The error message is straightforward: "The model is overloaded. Please try again later." But "later" isn't defined, and there's no retry-after header to guide you.

#Why This Happens: Best-Effort Execution

Google's Standard Pay-As-You-Go documentation states it plainly:

"Specified rate limits are not guaranteed and actual capacity may vary."

Standard tiers use dynamic shared quota — capacity is distributed among all users in real-time based on demand. When Gemini experiences high traffic globally, your requests compete with everyone else's. Your quota represents a ceiling, not a guarantee.

This is fundamentally different from Azure OpenAI's provisioned capacity or AWS Bedrock's on-demand pricing, where staying within limits typically ensures execution.

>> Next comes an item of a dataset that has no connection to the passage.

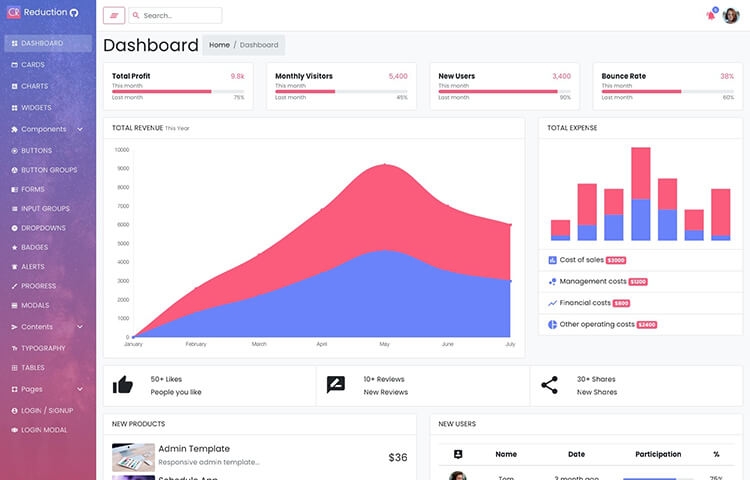Open the notifications bell icon
This screenshot has width=750, height=480.
pos(711,15)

#The Enterprise Alternative: Provisioned Throughput

For workloads that cannot tolerate failures, Google offers Provisioned Throughput:

  • Dedicated capacity measured in GSUs (Generative Service Units)
  • Strict SLAs with guaranteed tokens per second
  • No competition with other users for resources
  • Monthly commitment with pre-purchased capacity

The trade-off is cost. Provisioned Throughput requires upfront commitment and makes sense only for high-volume, mission-critical workloads. For many projects — especially early-stage SaaS products or variable workloads — the economics don't justify it.

#The Practical Solution: Retry at the Queue Level

If enterprise pricing isn't justified, you need infrastructure that treats these errors as expected behavior rather than exceptions. Here's how we handle it with BullMQ.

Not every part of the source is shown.